[Entries from a dataset]
##############################

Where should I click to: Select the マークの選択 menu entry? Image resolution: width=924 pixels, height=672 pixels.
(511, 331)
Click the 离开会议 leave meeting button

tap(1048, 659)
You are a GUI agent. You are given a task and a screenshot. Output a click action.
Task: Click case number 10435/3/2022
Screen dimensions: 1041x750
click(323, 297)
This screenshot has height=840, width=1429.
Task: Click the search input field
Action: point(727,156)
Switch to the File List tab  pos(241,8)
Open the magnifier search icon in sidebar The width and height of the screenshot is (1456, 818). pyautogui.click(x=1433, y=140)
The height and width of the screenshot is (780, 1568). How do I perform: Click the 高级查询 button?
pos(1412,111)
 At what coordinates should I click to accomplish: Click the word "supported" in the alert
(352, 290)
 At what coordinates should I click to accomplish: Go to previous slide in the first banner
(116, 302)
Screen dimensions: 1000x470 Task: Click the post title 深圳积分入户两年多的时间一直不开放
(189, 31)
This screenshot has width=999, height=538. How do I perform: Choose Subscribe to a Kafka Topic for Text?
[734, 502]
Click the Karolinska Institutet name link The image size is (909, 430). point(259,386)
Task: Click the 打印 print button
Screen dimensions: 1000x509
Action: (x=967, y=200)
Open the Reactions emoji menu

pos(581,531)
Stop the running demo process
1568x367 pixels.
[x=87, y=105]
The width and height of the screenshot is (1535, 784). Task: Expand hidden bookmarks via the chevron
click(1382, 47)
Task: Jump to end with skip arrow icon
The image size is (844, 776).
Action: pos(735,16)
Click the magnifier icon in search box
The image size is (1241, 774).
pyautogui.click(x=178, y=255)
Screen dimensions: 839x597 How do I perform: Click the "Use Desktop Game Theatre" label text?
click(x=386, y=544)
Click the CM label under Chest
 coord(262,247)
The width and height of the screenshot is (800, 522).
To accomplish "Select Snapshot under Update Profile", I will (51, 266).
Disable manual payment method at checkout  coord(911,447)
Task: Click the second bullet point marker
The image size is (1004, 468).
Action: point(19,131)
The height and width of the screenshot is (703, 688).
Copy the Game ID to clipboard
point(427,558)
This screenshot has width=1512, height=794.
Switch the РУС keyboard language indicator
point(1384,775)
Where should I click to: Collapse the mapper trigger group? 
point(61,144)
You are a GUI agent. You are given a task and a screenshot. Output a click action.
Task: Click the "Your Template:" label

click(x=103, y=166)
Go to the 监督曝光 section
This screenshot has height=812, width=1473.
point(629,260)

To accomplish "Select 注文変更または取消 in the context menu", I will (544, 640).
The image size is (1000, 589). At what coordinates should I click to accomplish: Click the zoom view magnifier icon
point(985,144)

##############################

**Short task:** Rewrite the stretch of entries from the line containing "Task: Click the second bullet point marker" through the line containing "point(427,558)", both lines included. Keep the request text unchanged, but multiply each coordinate in the answers by 0.5 and round to whole numbers, with halves rounded up.

**Correct result:**
Task: Click the second bullet point marker
The image size is (1004, 468).
Action: point(10,66)
The height and width of the screenshot is (703, 688).
Copy the Game ID to clipboard
point(214,279)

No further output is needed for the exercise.